I have tried several things to resolve this issue, and none of them have worked. They all return the same error.

I have tried changing the udf to be a one-line lambda function:

udf(lambda words: list(word.lower() for word in words if word.lower() not in stopwords.words('english')), ArrayType(StringType())).

I have tried changing the udf to return a string:

udf_stop_words = udf(stop_words, StringType())

and changing the udf a bit to match.

def stop_words(words):
    return str(word.lower() for word in words if word.lower() not in stopwords.words('english'))

I have tried to define it as a StructType with both:

udf_stop_words = udf(stop_words, StructType([StructField("words", ArrayType(StringType()), False)])) 

and

udf_stop_words = udf(stop_words, StructType([StructField("words", StringType(), False)])).

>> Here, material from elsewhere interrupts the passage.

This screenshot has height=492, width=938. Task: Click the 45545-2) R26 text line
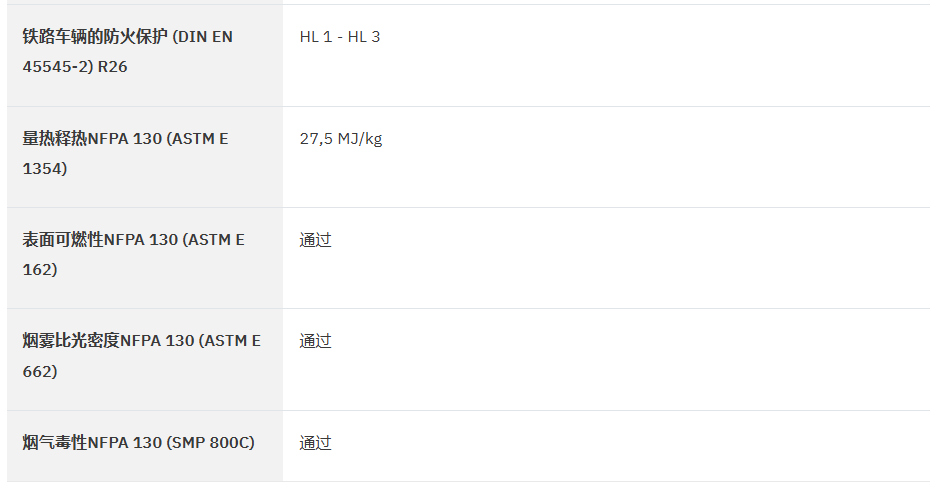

I have also tried many combinations of the above.

2
Can you add more context of your application? (like all the code and sample data) And full traceback for the error?Mariusz

2 Answers

1
votes

The return type should be an ArrayType(StringType()).

I am not sure about this, but maybe the problem comes from the fact that you don't have nltk installed on your nodes (or the corpus stopwords was never downloaded on the nodes). Since calling stopwords.words("english") inside your UDF is like calling it on the nodes, it might fail because it can't find the corpus.

Since stopwords.words("english") is just a list, you should call it on your driver and then broadcast it to the nodes:

from nltk.corpus import stopwords
english_stopwords = stopwords.words("english")
sc.broadcast(english_stopwords)
def stop_words(words):
    return list(word.lower() for word in words if word.lower() not in english_stopwords)

from pyspark.sql.types import ArrayType, StringType
import pyspark.sql.functions as psf
udf_stop_words = psf.udf(stop_words, ArrayType(StringType()))
0
votes

I had a similar issue. In my case the exception was being thrown because i defined a class inside my spark script itself. It was resolved by creating a separate .py file containing the class definition and methods. Then add that script to your script by sc.addPyFile(path) and finally from FileName import *.